Embourbé dans le scandale du syndicat Avenir lycéen, affaibli par les défections à la chaîne du Grenelle de l’éducation, Blanquer est dos au mur. Il n’en est que plus dangereux : il tire à vue, éparpillant façon puzzle l’éducation prioritaire ou réprimant ceux qui osent résister à sa politique.
La première fédération syndicale de l’éducation, pourtant habituellement très prudente, juge que « le discrédit du ministre est total ». Il faut dire que le #blanquergate, ce n’est pas rien : détourner de l’argent public pour s’acheter, à grands frais, un fan-club de lycéens prêts à jouer les VRP de luxe des réformes du ministre, c’est le genre de chose qui devrait normalement conduire un ministre à démissionner…

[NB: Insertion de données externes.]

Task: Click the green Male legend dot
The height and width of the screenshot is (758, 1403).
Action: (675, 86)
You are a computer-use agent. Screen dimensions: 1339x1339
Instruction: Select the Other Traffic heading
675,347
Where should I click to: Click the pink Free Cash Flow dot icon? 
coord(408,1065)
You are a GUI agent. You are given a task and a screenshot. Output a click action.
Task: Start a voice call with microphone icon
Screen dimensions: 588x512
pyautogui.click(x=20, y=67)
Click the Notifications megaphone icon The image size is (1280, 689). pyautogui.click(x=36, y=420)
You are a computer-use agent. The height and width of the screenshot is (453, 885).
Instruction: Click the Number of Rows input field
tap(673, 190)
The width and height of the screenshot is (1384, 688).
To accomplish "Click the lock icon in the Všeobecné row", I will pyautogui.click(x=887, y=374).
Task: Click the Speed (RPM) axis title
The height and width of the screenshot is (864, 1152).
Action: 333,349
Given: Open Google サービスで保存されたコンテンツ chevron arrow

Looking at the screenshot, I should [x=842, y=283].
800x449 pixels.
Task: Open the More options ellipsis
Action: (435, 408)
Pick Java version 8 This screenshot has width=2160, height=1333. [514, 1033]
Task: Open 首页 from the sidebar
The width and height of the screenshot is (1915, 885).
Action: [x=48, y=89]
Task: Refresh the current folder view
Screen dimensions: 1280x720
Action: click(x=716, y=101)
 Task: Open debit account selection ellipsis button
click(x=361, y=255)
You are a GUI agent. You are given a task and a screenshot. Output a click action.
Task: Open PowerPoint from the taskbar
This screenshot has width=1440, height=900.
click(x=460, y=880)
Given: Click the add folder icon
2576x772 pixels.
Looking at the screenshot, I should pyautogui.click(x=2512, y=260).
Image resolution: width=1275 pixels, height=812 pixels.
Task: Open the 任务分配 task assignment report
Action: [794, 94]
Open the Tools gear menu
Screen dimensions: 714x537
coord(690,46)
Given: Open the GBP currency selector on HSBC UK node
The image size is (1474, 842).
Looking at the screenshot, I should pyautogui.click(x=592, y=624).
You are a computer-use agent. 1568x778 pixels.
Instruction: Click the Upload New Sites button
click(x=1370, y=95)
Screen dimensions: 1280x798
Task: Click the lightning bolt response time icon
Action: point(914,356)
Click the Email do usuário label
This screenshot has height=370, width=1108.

Sauf que Blanquer n’est pas n’importe quel ministre. La gestion de ce scandale par le gouvernement révèle qu’il est l’une des pièces maîtresses du macronisme, que le Roi ne peut se permettre de perdre.
Tous les moyens sont bons pour détourner l’attention. Ainsi, traiter Mediapart, Libération et le SNES de suppôts du bolchévisme, comme au bon vieux temps de la guerre froide. Ou encore lancer une enquête administrative sur les comptes… des autres syndicats lycéens, comme l’UNL !
Sacrifier l’éducation prioritaire
Mais le pire, c’est le contrefeu des annonces sur l’éducation prioritaire, au lendemain même des révélations de Libération. Certes la secrétaire d’État Nathalie Elimas n’a fait que confirmer ce que l’on craignait, mais ces annonces ont surpris par leur précocité. Cette accélération du calendrier ne s’explique que par la volonté d’étouffer un scandale en en créant un autre. Une politique du pire…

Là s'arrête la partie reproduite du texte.